The answer must consist of every line below containing "agent".

=== Supplied material ===

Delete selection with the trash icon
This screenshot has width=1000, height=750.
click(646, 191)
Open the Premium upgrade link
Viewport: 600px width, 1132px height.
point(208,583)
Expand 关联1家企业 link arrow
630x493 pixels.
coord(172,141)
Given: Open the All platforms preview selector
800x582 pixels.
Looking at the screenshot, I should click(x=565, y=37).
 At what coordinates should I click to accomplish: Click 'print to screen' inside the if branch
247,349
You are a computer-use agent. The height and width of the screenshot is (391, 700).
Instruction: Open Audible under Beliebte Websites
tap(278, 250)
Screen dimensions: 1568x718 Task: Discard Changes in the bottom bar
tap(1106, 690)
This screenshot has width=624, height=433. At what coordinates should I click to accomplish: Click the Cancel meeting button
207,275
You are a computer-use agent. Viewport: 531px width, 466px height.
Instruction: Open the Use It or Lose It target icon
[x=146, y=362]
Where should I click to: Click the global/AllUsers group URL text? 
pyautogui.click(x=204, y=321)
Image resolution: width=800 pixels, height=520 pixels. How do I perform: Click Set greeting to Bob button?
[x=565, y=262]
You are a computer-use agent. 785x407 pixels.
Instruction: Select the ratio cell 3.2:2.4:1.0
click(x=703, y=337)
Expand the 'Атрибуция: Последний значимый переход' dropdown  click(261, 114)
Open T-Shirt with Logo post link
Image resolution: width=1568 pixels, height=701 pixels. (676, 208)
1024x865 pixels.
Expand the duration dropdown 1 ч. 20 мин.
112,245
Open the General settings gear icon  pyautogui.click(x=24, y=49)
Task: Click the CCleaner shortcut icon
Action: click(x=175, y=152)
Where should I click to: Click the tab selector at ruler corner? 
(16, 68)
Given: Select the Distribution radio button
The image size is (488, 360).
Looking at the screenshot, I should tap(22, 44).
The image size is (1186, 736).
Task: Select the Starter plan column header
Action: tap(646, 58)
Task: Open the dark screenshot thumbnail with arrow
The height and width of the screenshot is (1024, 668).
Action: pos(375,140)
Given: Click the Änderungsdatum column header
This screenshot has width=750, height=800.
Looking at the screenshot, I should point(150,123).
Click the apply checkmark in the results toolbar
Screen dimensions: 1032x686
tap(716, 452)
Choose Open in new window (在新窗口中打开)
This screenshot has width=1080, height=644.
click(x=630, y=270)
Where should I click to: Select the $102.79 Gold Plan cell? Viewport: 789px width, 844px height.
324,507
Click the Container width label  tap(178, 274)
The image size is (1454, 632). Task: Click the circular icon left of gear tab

===

Task output =>
You are a computer-use agent. The height and width of the screenshot is (391, 700).
You are a computer-use agent. Viewport: 531px width, 466px height.
You are a computer-use agent. 785x407 pixels.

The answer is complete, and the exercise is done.